Information supplied:
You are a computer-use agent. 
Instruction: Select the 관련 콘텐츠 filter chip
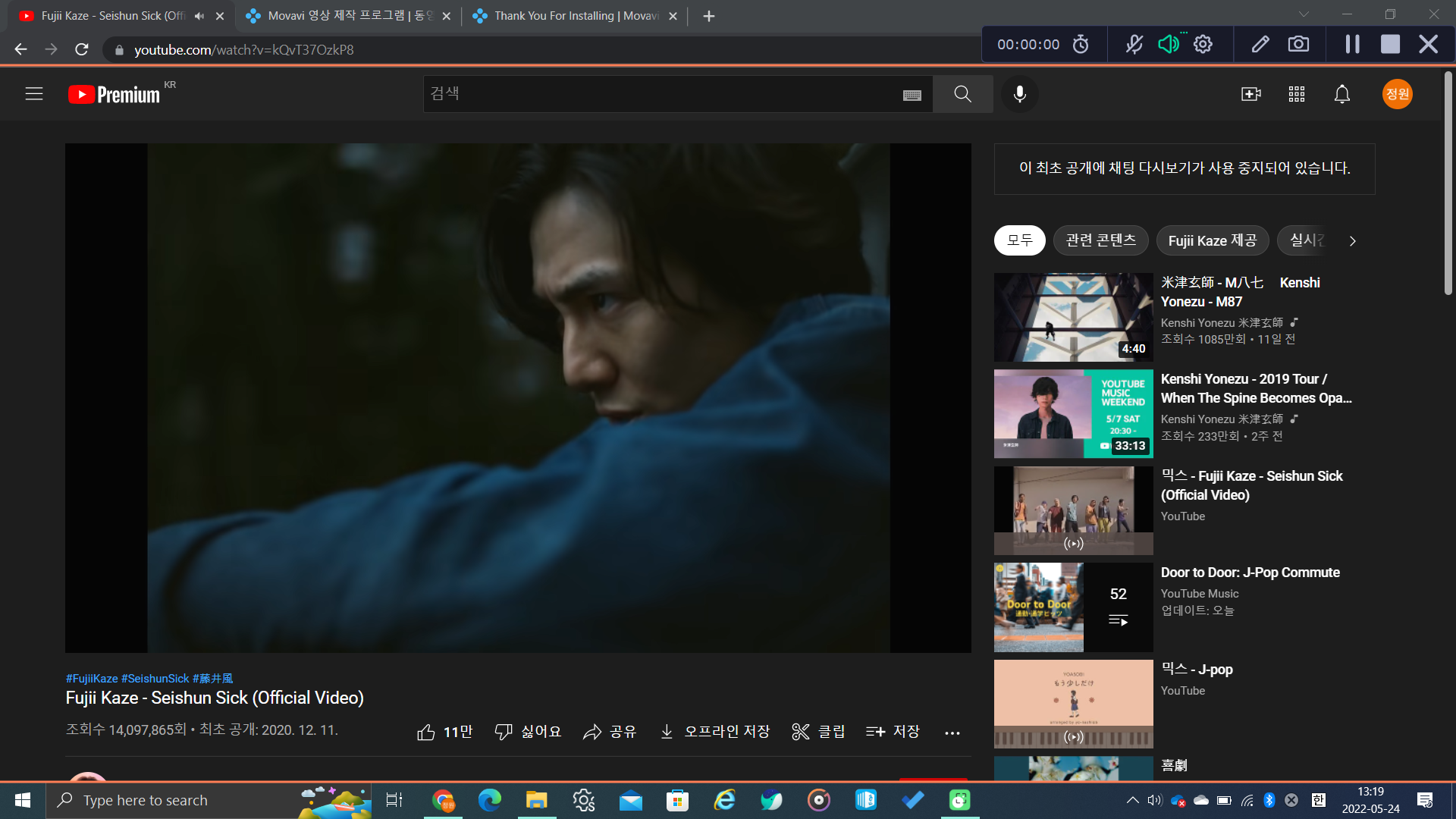(1100, 240)
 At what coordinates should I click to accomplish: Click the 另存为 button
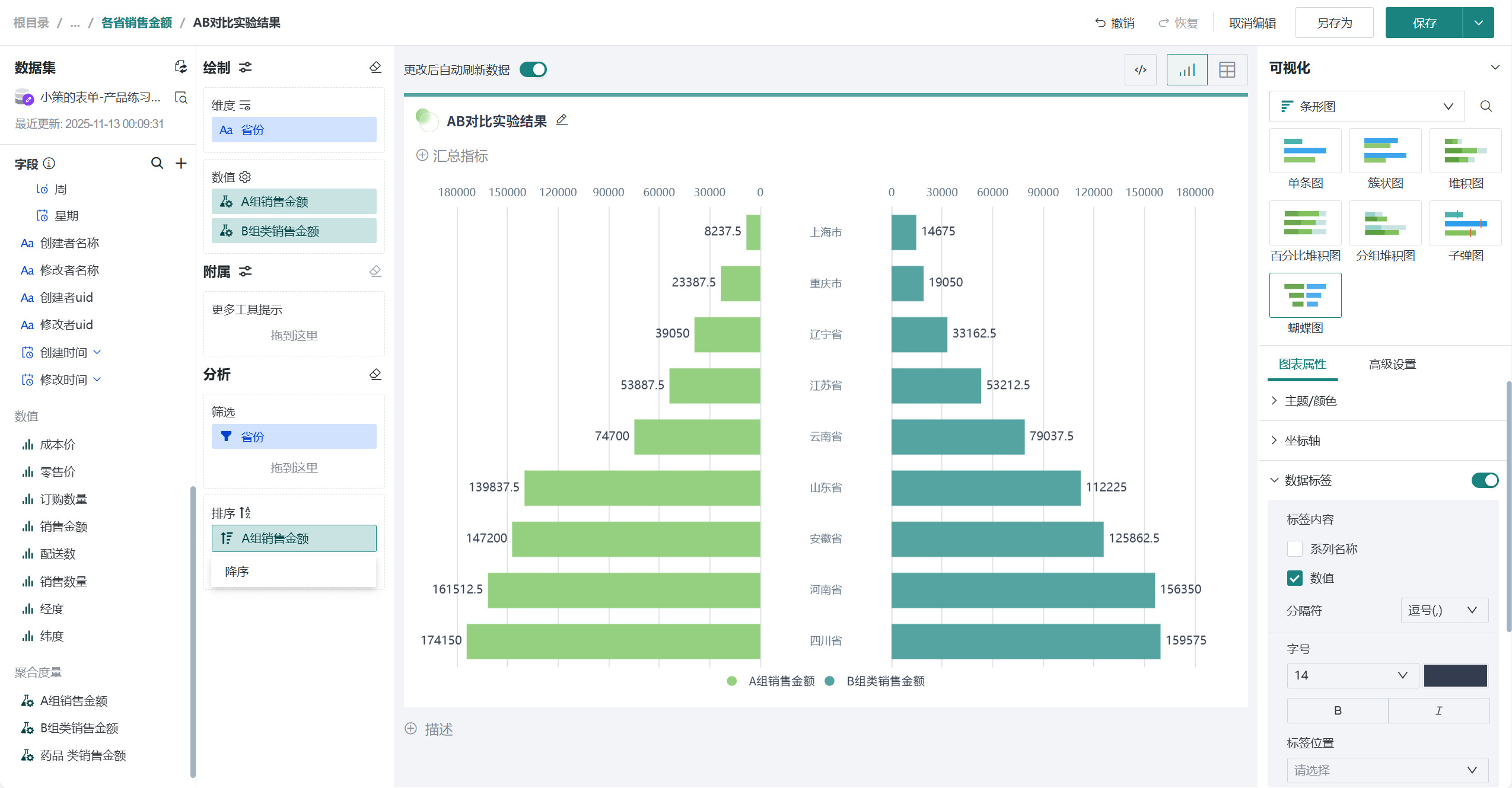(1334, 23)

Exercise:
Please retype the listing above word for word, skipping each picture.

Written solution:
You are a computer-use agent. 
Instruction: Select the 관련 콘텐츠 filter chip
(1100, 240)
 At what coordinates should I click to accomplish: Click the 另存为 button
(1334, 23)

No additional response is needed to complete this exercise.